Aggregates abandoned checkout data broken down by cart value bucket and hour of day (UTC). Helps identify when and at what price point customers are most likely to abandon checkout. Scoped to what the abandonedCheckouts API provides — device type and geographic location are not available in this API and are not reported.

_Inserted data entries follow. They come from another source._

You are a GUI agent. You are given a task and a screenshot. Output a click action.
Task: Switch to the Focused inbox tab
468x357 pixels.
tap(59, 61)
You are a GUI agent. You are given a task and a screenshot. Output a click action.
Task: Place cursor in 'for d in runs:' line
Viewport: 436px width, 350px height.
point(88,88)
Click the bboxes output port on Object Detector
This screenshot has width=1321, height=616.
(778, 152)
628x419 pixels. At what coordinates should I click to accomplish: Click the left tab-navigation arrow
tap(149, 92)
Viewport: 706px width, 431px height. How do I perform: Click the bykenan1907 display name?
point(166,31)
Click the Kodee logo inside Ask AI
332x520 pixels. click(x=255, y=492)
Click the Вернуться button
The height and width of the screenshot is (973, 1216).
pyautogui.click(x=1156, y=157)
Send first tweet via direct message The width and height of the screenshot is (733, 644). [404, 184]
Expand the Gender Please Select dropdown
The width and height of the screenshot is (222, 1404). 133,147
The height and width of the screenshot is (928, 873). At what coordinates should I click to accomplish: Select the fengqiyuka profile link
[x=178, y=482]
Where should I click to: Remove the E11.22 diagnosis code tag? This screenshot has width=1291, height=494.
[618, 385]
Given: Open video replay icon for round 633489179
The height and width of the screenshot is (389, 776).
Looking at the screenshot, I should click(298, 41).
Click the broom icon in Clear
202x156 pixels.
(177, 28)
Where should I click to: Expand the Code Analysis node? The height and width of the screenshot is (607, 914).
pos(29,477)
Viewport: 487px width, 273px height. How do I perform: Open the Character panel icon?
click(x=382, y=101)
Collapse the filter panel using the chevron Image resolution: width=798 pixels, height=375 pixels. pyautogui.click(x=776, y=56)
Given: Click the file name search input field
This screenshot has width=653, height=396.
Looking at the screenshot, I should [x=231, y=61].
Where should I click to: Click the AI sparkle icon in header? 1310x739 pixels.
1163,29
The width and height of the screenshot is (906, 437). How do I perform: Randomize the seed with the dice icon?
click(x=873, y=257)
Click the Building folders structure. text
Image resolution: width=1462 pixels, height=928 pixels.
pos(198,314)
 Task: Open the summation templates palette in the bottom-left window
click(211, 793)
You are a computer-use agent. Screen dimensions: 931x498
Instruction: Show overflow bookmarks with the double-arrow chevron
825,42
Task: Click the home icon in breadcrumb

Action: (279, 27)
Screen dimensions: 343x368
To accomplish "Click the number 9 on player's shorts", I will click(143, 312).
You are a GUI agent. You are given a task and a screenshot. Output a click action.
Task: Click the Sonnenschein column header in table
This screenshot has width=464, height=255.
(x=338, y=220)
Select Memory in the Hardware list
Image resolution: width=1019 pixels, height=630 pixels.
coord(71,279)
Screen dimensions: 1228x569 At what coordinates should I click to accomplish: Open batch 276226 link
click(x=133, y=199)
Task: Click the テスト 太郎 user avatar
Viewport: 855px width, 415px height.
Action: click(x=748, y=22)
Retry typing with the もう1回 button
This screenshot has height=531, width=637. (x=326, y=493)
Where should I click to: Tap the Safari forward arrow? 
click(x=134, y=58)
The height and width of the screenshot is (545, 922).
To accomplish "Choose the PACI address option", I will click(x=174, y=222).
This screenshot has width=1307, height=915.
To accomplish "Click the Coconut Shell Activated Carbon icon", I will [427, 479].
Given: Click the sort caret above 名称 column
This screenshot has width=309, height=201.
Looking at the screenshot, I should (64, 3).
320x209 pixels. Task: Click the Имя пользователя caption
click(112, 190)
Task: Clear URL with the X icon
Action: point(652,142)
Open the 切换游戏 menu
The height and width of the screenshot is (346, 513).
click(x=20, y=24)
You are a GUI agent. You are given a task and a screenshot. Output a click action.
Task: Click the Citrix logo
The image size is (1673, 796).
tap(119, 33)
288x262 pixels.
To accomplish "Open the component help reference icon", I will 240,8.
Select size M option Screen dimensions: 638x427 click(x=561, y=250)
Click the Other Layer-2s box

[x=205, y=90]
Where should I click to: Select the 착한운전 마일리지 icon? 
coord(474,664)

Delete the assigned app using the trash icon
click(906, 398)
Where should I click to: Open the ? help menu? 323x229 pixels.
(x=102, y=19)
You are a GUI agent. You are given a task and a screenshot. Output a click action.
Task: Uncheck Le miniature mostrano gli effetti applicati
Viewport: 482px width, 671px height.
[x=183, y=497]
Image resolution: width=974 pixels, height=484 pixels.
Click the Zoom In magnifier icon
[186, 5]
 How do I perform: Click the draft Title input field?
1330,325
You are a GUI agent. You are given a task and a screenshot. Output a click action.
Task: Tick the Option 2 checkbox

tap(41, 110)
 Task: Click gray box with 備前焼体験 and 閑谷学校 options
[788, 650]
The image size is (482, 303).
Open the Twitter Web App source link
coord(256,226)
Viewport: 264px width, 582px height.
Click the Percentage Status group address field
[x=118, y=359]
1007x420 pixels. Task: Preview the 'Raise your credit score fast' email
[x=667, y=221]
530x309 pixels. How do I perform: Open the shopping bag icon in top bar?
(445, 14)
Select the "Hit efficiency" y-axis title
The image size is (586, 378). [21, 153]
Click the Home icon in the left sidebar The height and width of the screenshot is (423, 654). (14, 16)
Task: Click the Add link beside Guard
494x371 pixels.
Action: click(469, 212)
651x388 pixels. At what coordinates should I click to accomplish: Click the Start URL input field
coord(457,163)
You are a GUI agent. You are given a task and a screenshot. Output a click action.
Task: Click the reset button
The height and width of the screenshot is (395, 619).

shopify auth login --store <domain>read_checkouts| Parameter | Type | Required | Default | Description |
|---|---|---|---|---|
| store | string | yes | — | Store domain (e.g., mystore.myshopify.com) |
| format | string | no | human | Output format: human or json |
| dry_run | bool | no | false | Preview operations without executing mutations |
| date_range_start | string | yes | — | Start date in ISO 8601 (e.g., 2025-01-01) |
| date_range_end | string | yes | — | End date in ISO 8601 (e.g., 2025-01-31) |
| cart_value_buckets | array | no | [0, 25, 50, 100, 250] | Array of thresholds defining cart value bands (e.g., [0,25,50,100,250] creates bands: $0–25, $25–50, $50–100, $100–250, $250+) |
abandonedCheckouts — query
Inputs: first: 250, query: "created_at:>='<date_range_start>' created_at:<='<date_range_end>'", pagination cursor
Expected output: All abandoned checkouts in range with totalPrice and createdAt; paginate until hasNextPage: false; then aggregate in-memory: (1) count by cart value bucket, (2) count by hour of day (UTC, 0–23)# abandonedCheckouts:query — validated against api_version 2025-04
query AbandonedCheckoutsReport($first: Int!, $after: String, $query: String) {
abandonedCheckouts(first: $first, after: $after, query: $query) {
edges {
node {
id
createdAt
totalPriceSet {
shopMoney {
amount
currencyCode
}
}
customer {
defaultEmailAddress {
emailAddress
}
}
lineItems {
edges {
node {
title
quantity
variant {
price
}
}
}
}
}
}
pageInfo {
hasNextPage
endCursor
}
}
}
Claude MUST emit the following output at each stage. This is mandatory.
On start, emit:
╔══════════════════════════════════════════════╗
║ SKILL: checkout-abandonment-report ║
║ Store: <store domain> ║
║ Started: <YYYY-MM-DD HH:MM UTC> ║
╚══════════════════════════════════════════════╝
After each step, emit:
[N/TOTAL] <QUERY|MUTATION> <OperationName>
→ Params: <brief summary of key inputs>
→ Result: <count or outcome>
On completion, emit:
For format: human (default):
══════════════════════════════════════════════
OUTCOME SUMMARY
Total abandoned: <n>
Date range: <start> to <end>
Errors: 0
Output: none
══════════════════════════════════════════════
For format: json, emit:
{
"skill": "checkout-abandonment-report",
"store": "<domain>",
"started_at": "<ISO8601>",
"completed_at": "<ISO8601>",
"dry_run": false,
"steps": [
{ "step": 1, "operation": "AbandonedCheckoutsReport", "type": "query", "params_summary": "<date_range_start> to <date_range_end>", "result_summary": "<n> checkouts", "skipped": false }
],
"outcome": {
"total_abandoned": 0,
"date_range_start": "<date_range_start>",
"date_range_end": "<date_range_end>",
"by_cart_value": [
{ "range": "$0 – $25", "count": 0, "pct": 0.0 }
],
"by_hour_utc": [
{ "hour": "00:00", "count": 0, "pct": 0.0 }
],
"errors": 0,
"output_file": null
}
}
Two tables displayed inline (no CSV):
Table 1: Abandonment by Cart Value Bucket
| Cart Value Range | Abandoned Checkouts | % of Total |
|---|---|---|
| $0 – $25 | ... | ... |
| $25 – $50 | ... | ... |
| $50 – $100 | ... | ... |
| $100 – $250 | ... | ... |
| $250+ | ... | ... |
Table 2: Abandonment by Hour of Day (UTC)
| Hour (UTC) | Abandoned Checkouts | % of Total |
|---|---|---|
| 00:00 | ... | ... |
| 01:00 | ... | ... |
| 02:00 | ... | ... |
| ... |
For format: json, by_cart_value is an array of {range, count, pct} objects; by_hour_utc is an array of {hour, count, pct} objects.
Note: Device type and geographic location are not available in the abandonedCheckouts API and are not reported by this skill.
| Error | Cause | Recovery |
|---|---|---|
| No checkouts returned | No abandoned checkouts in date range | Widen date range or verify read_checkouts scope |
| Invalid date format | Date not in ISO 8601 | Use format YYYY-MM-DD |
| Rate limit (429) | Too many paginated requests | Narrow date range or reduce first to 100 |
cart_value_buckets of [0,25,50,100,250] works for most stores — adjust thresholds to match your AOV distribution.email is included in the query result — combine with the abandoned-cart-recovery skill to act on the customers most likely to convert based on their cart value tier.